■ **DATA FOR THIS EXERCISE**
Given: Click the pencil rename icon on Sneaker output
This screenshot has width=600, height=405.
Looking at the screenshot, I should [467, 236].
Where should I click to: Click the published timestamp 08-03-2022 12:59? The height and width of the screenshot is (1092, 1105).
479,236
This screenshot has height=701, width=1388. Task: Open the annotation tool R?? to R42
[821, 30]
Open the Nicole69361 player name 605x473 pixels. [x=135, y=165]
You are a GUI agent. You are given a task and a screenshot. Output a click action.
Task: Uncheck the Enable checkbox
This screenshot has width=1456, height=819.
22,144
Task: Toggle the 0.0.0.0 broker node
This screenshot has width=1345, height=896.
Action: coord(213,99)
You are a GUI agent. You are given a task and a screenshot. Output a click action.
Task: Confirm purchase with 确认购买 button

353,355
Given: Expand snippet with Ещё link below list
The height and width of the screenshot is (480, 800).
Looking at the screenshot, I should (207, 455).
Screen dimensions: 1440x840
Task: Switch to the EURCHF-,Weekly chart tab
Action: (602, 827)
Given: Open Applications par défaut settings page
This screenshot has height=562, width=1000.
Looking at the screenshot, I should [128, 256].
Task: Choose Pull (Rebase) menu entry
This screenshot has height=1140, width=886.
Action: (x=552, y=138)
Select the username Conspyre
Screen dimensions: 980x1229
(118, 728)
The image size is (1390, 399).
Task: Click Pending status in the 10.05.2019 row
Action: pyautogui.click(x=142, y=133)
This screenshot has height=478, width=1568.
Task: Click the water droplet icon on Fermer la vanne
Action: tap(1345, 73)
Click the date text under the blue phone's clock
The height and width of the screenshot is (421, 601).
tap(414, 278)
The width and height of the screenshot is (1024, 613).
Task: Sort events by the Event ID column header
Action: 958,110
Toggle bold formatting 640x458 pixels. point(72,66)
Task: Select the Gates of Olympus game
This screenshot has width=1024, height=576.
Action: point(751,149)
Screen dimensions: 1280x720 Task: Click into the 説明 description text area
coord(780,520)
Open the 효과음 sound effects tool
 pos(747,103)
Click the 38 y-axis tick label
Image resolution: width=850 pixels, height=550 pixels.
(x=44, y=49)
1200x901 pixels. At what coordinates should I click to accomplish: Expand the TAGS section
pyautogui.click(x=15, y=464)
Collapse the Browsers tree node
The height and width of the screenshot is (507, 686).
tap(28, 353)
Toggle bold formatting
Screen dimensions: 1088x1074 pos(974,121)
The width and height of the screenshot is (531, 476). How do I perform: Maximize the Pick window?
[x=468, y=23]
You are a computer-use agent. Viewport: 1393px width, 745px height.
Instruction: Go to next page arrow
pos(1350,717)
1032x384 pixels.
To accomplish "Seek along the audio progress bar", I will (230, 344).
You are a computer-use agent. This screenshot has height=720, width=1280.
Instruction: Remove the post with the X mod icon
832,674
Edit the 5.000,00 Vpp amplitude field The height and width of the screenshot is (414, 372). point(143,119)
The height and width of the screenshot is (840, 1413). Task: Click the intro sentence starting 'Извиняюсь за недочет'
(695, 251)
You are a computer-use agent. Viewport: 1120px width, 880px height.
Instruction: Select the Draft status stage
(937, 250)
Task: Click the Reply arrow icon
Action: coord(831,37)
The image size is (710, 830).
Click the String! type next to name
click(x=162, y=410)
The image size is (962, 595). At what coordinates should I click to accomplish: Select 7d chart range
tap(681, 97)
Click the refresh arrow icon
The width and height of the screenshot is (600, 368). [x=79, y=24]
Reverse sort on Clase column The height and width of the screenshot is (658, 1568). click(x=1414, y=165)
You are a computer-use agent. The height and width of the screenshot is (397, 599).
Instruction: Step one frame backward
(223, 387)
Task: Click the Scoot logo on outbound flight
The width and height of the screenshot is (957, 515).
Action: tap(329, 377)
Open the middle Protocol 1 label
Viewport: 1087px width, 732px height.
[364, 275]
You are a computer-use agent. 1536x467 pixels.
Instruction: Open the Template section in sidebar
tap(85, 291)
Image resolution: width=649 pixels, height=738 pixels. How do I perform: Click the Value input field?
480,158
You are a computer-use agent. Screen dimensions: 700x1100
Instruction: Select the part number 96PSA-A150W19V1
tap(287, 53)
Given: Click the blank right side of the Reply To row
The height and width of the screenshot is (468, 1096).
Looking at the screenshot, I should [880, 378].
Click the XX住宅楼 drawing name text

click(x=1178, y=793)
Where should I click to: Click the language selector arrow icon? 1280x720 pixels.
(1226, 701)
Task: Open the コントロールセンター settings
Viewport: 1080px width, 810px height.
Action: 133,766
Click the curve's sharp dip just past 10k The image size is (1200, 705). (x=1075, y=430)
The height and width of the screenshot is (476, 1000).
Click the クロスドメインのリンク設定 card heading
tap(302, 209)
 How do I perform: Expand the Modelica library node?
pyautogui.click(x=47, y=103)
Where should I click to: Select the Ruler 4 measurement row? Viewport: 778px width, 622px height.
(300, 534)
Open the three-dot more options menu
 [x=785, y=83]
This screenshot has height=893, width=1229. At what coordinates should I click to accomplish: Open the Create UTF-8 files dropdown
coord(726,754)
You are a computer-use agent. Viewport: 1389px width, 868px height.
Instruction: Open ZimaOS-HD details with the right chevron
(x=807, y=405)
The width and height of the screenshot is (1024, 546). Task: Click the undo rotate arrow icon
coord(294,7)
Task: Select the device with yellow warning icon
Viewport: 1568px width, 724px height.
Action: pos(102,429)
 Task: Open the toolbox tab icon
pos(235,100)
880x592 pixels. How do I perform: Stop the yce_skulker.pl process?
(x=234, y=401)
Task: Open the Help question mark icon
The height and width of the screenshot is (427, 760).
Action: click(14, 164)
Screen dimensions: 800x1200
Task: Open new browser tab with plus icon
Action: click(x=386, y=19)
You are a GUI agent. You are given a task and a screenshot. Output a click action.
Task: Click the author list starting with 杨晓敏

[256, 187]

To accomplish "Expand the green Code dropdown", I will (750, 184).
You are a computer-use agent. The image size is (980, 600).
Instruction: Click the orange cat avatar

■ **YOUR GOAL**
Only the lines from the one containing "Open the 효과음 sound effects tool" through the one containing "Edit the 5.000,00" are to be retyped, both boundary lines included, with no other material.

■ **WRITTEN REPLY**
Open the 효과음 sound effects tool
 pos(747,103)
Click the 38 y-axis tick label
Image resolution: width=850 pixels, height=550 pixels.
(x=44, y=49)
1200x901 pixels. At what coordinates should I click to accomplish: Expand the TAGS section
pyautogui.click(x=15, y=464)
Collapse the Browsers tree node
The height and width of the screenshot is (507, 686).
tap(28, 353)
Toggle bold formatting
Screen dimensions: 1088x1074 pos(974,121)
The width and height of the screenshot is (531, 476). How do I perform: Maximize the Pick window?
[x=468, y=23]
You are a computer-use agent. Viewport: 1393px width, 745px height.
Instruction: Go to next page arrow
pos(1350,717)
1032x384 pixels.
To accomplish "Seek along the audio progress bar", I will (230, 344).
You are a computer-use agent. This screenshot has height=720, width=1280.
Instruction: Remove the post with the X mod icon
832,674
Edit the 5.000,00 Vpp amplitude field The height and width of the screenshot is (414, 372). point(143,119)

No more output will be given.